* TASK REQUIREMENTS *
When you reach the line containing "Open Account FieldSet Based on Field dropdown" in the entries below, begin reproducing lines exactly, and stop once the line containing "Switch to NYC" is done.

* INPUT MATERIAL *
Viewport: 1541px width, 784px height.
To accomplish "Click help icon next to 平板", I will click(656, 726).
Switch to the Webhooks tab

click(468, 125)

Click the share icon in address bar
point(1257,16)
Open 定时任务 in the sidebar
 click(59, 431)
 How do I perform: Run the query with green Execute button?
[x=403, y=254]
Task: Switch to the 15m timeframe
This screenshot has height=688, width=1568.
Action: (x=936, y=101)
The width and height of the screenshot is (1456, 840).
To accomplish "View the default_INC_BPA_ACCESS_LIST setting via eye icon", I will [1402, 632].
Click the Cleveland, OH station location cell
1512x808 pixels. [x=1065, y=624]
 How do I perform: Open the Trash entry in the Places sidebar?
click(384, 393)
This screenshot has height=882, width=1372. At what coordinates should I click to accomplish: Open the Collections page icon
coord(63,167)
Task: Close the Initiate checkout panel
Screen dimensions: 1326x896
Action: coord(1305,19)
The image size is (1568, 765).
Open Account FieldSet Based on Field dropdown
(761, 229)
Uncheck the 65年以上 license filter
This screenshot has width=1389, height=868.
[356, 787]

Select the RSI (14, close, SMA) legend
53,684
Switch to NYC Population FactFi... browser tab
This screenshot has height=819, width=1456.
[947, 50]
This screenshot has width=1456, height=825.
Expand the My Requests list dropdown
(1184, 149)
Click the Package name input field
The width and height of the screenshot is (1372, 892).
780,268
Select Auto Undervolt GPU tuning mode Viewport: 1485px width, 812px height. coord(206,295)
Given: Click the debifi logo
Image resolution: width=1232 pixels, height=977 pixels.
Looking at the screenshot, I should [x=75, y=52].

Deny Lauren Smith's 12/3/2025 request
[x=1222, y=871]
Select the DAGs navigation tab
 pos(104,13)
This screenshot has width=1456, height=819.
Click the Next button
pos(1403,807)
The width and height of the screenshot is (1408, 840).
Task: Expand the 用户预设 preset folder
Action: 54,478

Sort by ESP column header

* EXERCISE SOLUTION *
Open Account FieldSet Based on Field dropdown
(761, 229)
Uncheck the 65年以上 license filter
This screenshot has width=1389, height=868.
[356, 787]

Select the RSI (14, close, SMA) legend
53,684
Switch to NYC Population FactFi... browser tab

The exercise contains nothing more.